For lunch today it’s tacos of pork ribs simmered with sugar chiles and garnished with avocados, green onions, cilantro, and a spoonful of sour cream. In such a splendid place, on this beautiful day, with such a delicious lunch, it’s good to be alive.

It was cold and wet this Monday morning, not quite cold enough for our first fire of the season, but what the heck, we’ll open the doors. We are starting off this week with a bang, guinea fowl and polenta with fried sage leaves. Our friend, Lex Alexander, gave us a gift of medium coarse-cut yellow grits from Lindley Mills in Graham, North Carolina. So we cooked them up Italian-style in honor of the birds. Let the games begins.


On this late summer day, our doors are flung open to the great outdoors where big billowing clouds float overhead, the clear green water of the canal slides by down below us, and a beautiful breeze blows into the studio. Grilled bangers and big fat tomatoes for lunch today. Henry, the studio dog, watches us intently as we eat. He barks every now and then, as if he needs to remind us that he is there, hoping that something falls on the floor. It brings to mind a cartoon in this week’s  New Yorker that shows a genie out of his bottle talking to a dog. The caption reads, “After you wished once for food, you can stop using your other wishes on food.” But this simple lunch is so good, we might squander our wishes, too.

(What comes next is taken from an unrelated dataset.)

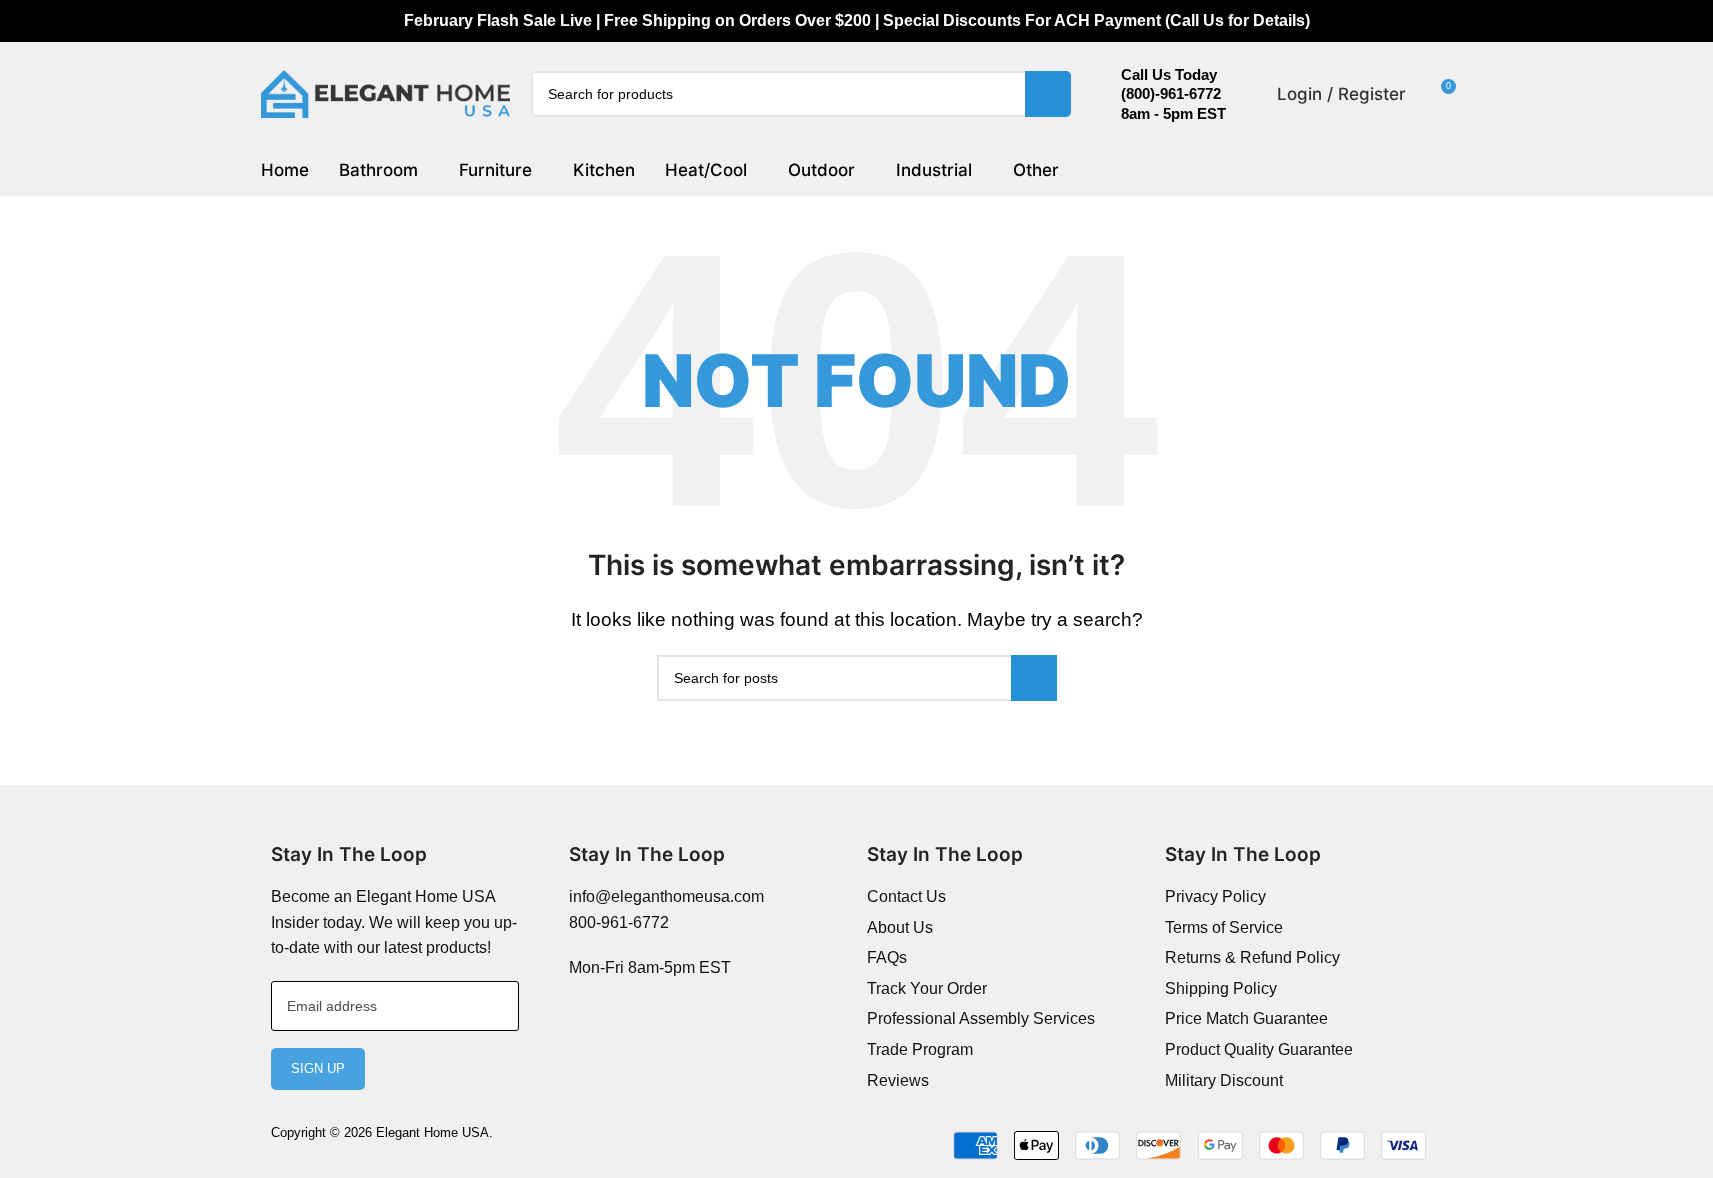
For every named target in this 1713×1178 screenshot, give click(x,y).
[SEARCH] (1048, 94)
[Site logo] (386, 92)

September is the very best time of the year for eating vegetables. At the Trenton farmers’ market this morning, there were yellow wax beans and green string beans, bursting at the “seams” with their swollen little beans inside; heroic lima beans encased in their sturdy flat pods; long, wide Romano beans (we’ve been waiting for these all summer); bi-color (our favorite) corn on the cob; and just-dug (’cause we dig ’em) potatoes. We made a succotash, adding about a quarter of a  pound of salted Irish butter (is it wrong?). Eating like this takes the sting out of saying the long, slow goodbye to summer.


There were a couple of plump zucchini in the garden this morning, and one little ribeye steak in the fridge leftover from the holiday weekend. We seared the steak in a cast-iron skillet to a nice pink medium-rare, then piled on sautéed zucchini tossed with really good olive oil, and chopped fresh tarragon and parsley. Welcome back to the rest of our lives!